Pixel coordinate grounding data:
★ ★ ★ ★

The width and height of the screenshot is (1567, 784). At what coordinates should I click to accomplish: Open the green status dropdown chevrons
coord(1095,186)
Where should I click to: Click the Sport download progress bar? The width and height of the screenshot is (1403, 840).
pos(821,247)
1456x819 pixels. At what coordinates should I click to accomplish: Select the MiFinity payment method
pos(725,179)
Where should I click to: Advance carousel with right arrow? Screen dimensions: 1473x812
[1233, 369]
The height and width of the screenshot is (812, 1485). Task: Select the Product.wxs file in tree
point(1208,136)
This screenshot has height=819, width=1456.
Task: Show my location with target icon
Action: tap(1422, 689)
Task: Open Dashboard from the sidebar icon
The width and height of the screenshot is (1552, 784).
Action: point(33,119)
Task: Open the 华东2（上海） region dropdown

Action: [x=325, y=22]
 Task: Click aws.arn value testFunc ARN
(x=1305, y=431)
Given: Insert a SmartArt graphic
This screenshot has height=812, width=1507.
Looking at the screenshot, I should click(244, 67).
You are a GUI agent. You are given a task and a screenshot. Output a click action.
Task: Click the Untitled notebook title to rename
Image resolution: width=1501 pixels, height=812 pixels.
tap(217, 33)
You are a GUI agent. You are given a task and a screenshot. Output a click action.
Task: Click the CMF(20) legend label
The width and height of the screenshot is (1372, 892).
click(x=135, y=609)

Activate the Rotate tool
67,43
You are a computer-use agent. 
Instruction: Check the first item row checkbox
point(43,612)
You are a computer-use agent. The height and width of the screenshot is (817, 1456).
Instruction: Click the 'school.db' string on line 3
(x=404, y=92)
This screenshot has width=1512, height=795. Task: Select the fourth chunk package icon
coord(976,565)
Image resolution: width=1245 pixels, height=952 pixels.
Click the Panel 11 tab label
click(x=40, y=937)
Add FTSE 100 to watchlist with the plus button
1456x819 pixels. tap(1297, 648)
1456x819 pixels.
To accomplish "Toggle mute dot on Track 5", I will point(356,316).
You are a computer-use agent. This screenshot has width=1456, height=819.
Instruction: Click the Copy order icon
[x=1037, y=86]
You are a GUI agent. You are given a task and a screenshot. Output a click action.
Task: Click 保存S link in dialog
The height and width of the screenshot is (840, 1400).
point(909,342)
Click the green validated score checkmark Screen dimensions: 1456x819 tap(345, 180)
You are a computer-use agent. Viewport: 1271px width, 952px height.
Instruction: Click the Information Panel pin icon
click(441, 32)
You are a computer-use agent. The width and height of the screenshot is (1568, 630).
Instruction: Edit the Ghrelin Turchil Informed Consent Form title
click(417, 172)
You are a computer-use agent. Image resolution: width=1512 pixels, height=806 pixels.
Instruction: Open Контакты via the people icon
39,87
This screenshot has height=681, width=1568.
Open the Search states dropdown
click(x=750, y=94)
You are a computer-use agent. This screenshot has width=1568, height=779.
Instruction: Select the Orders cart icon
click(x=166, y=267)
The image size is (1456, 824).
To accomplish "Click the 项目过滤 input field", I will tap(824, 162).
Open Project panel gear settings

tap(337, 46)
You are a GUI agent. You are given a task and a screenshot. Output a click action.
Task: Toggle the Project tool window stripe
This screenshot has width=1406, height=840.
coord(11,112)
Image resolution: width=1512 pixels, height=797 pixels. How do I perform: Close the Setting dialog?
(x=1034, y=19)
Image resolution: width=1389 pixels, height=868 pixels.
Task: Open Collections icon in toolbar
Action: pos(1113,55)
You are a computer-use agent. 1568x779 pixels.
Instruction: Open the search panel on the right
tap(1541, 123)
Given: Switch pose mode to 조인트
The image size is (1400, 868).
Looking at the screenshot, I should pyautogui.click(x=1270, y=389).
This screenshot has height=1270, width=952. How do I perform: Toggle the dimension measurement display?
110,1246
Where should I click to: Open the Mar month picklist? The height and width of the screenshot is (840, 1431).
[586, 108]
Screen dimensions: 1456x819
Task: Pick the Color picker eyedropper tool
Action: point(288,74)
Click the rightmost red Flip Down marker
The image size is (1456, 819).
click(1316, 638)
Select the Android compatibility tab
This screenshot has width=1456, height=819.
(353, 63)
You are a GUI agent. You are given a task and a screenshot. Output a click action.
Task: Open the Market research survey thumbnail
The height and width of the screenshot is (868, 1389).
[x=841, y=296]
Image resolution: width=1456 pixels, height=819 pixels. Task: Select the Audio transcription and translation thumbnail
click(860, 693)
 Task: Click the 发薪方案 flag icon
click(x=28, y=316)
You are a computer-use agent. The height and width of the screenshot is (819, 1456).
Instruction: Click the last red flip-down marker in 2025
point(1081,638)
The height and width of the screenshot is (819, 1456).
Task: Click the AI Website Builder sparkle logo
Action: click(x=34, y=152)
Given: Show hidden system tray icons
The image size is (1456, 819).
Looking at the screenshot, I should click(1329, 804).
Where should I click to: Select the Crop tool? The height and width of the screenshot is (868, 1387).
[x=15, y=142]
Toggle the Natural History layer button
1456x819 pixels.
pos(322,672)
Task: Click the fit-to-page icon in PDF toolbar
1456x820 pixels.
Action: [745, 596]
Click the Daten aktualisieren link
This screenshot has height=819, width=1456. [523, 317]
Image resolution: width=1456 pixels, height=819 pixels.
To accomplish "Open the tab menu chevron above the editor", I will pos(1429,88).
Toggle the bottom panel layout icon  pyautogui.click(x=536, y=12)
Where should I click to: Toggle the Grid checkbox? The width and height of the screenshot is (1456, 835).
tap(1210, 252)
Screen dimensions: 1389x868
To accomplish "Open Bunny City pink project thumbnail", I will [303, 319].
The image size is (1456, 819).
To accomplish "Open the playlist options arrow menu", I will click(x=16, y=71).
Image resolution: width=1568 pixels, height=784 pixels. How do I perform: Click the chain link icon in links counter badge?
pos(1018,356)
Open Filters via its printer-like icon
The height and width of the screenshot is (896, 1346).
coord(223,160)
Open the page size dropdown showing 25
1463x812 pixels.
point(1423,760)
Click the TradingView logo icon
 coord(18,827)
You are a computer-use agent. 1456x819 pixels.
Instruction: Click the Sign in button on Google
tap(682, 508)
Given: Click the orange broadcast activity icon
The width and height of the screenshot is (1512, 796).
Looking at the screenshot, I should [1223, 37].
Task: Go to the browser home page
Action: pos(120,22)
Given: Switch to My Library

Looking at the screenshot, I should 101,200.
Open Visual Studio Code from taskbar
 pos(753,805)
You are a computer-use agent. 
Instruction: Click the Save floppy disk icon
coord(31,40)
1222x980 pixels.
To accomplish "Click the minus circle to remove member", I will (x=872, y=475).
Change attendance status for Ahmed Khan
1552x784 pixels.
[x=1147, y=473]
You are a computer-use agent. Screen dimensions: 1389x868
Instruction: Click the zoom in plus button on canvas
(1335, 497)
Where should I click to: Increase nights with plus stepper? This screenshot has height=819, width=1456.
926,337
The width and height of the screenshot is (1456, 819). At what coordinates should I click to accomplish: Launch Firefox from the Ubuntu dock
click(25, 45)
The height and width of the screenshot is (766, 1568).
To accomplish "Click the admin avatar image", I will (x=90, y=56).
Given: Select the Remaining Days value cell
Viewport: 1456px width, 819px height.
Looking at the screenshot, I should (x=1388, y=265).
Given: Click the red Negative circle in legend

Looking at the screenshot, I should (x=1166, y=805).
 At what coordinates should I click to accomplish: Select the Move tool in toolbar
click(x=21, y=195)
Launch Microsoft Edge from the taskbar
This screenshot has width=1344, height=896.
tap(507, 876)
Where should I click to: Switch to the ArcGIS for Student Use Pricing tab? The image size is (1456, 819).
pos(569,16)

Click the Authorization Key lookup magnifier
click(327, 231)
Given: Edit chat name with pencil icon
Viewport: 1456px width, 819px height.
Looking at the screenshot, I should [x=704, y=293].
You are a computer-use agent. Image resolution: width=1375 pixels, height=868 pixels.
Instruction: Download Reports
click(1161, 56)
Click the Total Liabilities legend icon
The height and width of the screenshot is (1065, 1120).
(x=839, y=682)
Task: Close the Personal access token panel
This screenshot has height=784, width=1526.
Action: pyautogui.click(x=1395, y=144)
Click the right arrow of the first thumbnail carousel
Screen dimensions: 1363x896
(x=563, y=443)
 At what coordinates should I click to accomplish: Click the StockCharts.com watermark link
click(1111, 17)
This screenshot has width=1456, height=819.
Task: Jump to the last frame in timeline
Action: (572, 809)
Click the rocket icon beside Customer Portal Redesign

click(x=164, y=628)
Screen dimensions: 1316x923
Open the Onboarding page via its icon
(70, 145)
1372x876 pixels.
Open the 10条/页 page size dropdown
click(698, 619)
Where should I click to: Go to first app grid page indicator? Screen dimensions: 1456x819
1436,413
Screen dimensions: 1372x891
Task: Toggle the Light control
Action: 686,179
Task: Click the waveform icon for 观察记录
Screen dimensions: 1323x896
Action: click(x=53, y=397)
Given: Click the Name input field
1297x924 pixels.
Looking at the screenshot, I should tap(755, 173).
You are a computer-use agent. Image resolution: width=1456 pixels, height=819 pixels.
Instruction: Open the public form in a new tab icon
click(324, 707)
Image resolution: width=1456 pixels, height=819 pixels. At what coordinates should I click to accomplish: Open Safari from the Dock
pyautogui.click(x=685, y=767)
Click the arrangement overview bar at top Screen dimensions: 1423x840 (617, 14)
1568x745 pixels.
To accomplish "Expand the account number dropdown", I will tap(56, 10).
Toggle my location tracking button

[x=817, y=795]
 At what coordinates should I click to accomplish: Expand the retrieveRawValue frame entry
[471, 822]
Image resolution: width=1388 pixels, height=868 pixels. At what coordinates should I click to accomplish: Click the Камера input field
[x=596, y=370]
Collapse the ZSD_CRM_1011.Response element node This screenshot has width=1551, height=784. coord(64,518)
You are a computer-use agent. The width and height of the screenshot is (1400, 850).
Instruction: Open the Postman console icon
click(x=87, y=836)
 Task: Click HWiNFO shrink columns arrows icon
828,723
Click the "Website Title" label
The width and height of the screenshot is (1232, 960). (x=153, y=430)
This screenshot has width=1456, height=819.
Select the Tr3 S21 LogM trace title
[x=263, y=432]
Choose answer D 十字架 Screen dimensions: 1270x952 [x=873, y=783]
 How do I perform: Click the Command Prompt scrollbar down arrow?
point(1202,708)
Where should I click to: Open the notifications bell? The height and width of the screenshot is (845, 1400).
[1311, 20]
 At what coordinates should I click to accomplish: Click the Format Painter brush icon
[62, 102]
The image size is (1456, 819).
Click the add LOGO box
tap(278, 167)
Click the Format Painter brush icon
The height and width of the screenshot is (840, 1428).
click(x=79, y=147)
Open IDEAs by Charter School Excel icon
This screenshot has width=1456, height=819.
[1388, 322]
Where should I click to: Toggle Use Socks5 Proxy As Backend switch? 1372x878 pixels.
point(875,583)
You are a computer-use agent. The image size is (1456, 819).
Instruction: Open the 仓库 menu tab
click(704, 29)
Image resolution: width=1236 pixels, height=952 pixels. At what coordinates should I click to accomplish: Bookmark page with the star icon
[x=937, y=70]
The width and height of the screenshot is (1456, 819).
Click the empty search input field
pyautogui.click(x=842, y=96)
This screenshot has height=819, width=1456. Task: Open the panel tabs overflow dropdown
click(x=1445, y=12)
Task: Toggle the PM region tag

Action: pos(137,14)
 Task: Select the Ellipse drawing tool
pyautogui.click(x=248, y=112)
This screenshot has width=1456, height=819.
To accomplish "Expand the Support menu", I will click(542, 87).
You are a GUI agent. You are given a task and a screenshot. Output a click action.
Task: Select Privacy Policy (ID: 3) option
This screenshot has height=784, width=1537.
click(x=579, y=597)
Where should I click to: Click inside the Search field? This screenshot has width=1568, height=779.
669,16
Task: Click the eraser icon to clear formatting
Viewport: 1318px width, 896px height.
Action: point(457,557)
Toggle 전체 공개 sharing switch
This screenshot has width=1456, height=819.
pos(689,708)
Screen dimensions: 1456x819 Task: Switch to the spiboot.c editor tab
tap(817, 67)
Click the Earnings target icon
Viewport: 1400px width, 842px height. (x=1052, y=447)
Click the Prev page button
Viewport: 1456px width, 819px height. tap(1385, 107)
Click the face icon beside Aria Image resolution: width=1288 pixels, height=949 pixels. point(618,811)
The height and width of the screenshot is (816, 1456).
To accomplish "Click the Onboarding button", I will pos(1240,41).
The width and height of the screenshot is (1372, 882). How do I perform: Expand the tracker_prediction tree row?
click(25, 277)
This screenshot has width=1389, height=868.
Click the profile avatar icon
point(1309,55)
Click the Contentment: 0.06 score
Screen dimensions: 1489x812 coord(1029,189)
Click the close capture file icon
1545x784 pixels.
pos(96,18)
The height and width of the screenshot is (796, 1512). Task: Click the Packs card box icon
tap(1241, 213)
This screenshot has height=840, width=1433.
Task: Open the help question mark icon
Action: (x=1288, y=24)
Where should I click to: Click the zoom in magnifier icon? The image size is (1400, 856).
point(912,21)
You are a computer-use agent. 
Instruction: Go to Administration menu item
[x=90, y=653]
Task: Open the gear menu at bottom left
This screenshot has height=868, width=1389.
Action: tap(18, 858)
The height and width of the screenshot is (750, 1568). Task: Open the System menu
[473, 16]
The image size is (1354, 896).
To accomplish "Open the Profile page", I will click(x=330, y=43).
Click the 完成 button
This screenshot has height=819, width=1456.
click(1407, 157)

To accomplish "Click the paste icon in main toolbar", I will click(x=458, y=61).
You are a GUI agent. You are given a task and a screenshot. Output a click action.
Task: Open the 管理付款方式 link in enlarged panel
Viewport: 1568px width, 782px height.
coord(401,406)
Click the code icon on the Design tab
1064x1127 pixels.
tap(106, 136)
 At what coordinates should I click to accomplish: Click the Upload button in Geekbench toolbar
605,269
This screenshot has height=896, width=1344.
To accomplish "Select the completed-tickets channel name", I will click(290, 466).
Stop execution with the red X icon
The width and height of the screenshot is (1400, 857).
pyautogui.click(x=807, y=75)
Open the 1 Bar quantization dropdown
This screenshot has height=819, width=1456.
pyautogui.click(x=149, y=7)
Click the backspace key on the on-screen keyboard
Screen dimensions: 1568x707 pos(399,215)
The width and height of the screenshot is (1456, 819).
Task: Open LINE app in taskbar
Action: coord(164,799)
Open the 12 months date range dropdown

★ ★ ★ ★

### What is expected
Filter the data above by the word "bottom" and copy every line that matches.

### The completed task
Toggle the bottom panel layout icon  pyautogui.click(x=536, y=12)
Task: Open the gear menu at bottom left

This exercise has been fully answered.